The new works created for the Earth Reflections exhibition are based on sites on the North Shore - from Deep Cove in North Vancouver to Whytecliffe Park in West Vancouver. I wanted to provide viewers with basic information on how they could access the sites I’d visited. With this in mind I overlaid a map (left) of the North Shore with an infinity symbol. The infinity symbol signifies the constantly evolving universe, the cycles of life including nature’s cycle of birth, death and regeneration. This line intersected many parks and nature areas, I chose to work at 12 of them: Bridgeman, Cates, Deep Cove, Seymour, Lynn Headwaters, Capilano, Dundareve, Lighthouse, Eagleridge, Whytecliffe, Cypress and Mahon Parks.

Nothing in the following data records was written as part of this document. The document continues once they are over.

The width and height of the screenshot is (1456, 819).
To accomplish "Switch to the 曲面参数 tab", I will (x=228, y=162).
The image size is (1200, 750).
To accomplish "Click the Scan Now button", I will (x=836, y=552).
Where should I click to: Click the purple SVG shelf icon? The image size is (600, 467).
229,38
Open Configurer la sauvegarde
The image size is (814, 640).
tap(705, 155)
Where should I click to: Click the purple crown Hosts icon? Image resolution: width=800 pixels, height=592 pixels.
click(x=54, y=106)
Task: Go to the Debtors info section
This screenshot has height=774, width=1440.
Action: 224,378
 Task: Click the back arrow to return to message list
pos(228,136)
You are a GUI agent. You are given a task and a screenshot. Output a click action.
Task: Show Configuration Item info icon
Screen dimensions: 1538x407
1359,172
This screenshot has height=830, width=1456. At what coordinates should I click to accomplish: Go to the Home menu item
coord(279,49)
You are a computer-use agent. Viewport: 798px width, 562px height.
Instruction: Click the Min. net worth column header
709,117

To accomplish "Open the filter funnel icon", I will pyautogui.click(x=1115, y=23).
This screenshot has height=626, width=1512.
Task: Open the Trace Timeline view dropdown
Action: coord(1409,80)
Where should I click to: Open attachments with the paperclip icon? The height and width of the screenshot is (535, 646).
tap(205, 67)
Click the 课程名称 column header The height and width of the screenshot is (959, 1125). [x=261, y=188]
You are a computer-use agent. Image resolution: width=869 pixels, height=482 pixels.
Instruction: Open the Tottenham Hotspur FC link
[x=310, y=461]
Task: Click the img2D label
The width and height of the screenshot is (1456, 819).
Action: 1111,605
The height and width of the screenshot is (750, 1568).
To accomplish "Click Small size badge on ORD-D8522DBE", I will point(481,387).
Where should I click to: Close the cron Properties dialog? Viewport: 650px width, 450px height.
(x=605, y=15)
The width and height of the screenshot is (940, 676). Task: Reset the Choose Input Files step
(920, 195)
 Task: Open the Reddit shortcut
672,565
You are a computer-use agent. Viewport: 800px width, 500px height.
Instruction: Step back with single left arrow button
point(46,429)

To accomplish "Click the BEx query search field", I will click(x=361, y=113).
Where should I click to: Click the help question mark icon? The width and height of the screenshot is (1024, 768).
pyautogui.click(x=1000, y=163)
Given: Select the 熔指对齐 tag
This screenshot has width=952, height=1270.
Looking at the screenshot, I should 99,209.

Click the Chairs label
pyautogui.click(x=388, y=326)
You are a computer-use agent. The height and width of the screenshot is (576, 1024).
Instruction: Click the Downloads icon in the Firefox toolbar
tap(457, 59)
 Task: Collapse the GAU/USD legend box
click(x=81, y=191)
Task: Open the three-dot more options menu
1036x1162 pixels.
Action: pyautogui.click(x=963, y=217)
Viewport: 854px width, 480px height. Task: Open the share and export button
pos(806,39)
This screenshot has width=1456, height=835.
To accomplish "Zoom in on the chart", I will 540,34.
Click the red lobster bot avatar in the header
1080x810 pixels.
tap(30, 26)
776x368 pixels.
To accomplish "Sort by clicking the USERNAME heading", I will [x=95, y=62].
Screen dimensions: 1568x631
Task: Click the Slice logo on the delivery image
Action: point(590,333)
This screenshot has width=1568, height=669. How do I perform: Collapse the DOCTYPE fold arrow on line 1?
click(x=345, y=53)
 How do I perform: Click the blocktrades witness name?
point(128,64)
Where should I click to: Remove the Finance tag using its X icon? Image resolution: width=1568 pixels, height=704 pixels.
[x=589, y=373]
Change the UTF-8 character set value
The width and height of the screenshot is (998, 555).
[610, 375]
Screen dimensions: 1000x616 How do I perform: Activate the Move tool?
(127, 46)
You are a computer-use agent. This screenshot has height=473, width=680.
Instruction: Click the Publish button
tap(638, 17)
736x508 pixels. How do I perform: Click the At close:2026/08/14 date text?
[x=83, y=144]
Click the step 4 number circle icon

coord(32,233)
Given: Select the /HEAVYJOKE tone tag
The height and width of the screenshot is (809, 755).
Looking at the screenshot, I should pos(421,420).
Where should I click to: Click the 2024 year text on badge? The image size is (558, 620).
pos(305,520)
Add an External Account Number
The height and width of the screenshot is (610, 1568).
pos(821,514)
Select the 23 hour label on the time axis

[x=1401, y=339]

Numerology, a metaphysical system based on the esoteric relationships between numbers and physical objects or living beings, often enters my work. After contemplating many different numbers I decided to work with the number 12. There are 12 months in a calendar year, in China a 12 cycle system called Earthly Branches is used for time reckoning. The day is divided into two 12 hour sections, ancient measurement systems are based on 12. Astrology is based on time being divided into 12 zodiac signs and in China 12 animals. The bible has many references to including the 12 tribes of Israel, 12 Apostles and 12 Angels.

My early intention for the Earth Reflections exhibition had been to create a series of reliquaries based on each of the 12 sites. A reliquary, also known as a shrine, is a container for sacred relics. They have been used in some form by people throughout the ages. Hindus and Buddhists house reliquaries in their temples and people make pilgrimages to them. In parts of Africa reliquaries are used in rituals and can contain the bones of ancestors. They were especially popular in Medieval times and have been an important element of Christianity since the 4th Century. They can contain bones, special and/or magical objects and sometimes include the remains of holy people or holy sites.

I began with taking photographs at each of the sites thinking that the photos could somehow be incorporated into a reliquary along with natural materials collected at the sites. I had an idea that each reliquary would contain directions that would act as map of sorts to enable people to visit each of the sites - kind of a reverse pilgrimage. The viewer could begin at the reliquary, situated in a House of Art, but they would be able to access the original sacred site. It wouldn’t matter if the viewer went to the exact photo site - for truly all sites in nature are sacred - the journey and the awareness of our connections and inter-connectedness with everything around us was more the point.

As I began to see the everyday-secrets that the sites were revealing through the photographs I realized that they were already ‘the work’. The 12 original reliquaries eventually merged and became one digital reliquary consisting of three screens, representing Air, Earth and Water. Father Sky, Mother Earth and Water as the boundary between the otherworld and our world - water as the giver of life. The three screens are stacked one over the other. Sky at the top, Earth in the middle and Water on the bottom. I took over a thousand site photographs, this reliquary holds 12 sky photos, 144 site photographs (12 from each of the 12 sites) and 12 water photos. As I was working on this piece I was struck with the idea that perhaps one day all we might have left of a site are digital representations, digital reliquaries of natural sites.

NorthShore Reflections, is an artist book that has its roots in the Sky: Earth: Water: Reliquary installation work.